Your answer should be the lines of the material that include the word "agent".
──────
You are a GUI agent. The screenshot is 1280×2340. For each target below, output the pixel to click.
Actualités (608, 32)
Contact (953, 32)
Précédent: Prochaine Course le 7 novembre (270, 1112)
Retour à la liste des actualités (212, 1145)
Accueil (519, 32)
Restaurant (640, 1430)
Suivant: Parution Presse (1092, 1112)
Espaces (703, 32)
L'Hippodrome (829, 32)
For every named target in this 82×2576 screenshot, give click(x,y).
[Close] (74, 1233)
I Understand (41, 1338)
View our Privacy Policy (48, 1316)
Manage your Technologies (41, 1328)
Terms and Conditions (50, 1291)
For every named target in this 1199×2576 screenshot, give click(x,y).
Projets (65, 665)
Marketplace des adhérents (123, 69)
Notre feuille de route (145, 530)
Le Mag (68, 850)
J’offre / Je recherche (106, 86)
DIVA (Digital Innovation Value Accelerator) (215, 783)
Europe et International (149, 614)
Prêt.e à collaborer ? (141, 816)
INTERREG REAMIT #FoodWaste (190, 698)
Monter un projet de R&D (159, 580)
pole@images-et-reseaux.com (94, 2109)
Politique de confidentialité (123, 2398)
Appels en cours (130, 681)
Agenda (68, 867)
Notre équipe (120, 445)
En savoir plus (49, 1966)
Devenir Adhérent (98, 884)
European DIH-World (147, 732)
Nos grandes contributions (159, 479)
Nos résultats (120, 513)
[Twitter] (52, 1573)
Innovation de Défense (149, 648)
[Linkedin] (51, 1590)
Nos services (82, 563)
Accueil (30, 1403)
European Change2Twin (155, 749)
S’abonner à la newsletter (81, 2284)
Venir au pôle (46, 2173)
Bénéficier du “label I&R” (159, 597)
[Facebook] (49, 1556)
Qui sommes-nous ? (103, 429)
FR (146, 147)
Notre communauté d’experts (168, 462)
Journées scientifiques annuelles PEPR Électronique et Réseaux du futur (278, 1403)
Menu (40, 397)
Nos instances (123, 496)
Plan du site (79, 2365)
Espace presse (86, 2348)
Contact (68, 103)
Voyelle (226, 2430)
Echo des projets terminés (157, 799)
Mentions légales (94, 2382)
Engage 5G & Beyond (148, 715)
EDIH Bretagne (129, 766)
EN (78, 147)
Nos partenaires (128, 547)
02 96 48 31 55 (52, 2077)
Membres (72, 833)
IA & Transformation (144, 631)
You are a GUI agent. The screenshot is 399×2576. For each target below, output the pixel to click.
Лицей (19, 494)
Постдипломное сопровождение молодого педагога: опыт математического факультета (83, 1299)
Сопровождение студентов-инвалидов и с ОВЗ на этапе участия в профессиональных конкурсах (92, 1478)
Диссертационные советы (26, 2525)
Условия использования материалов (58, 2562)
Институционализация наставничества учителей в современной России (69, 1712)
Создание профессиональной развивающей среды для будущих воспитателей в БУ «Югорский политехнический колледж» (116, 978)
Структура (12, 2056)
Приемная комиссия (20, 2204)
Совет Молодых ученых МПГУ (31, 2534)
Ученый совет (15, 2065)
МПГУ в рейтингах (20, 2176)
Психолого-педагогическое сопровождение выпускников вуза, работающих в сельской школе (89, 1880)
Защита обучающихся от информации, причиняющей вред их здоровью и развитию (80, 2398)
──────
Response to the task ::
You are a GUI agent. The screenshot is 1280×2340. For each target below, output the pixel to click.
You are a GUI agent. The screenshot is 399×2576. For each target below, output the pixel to click.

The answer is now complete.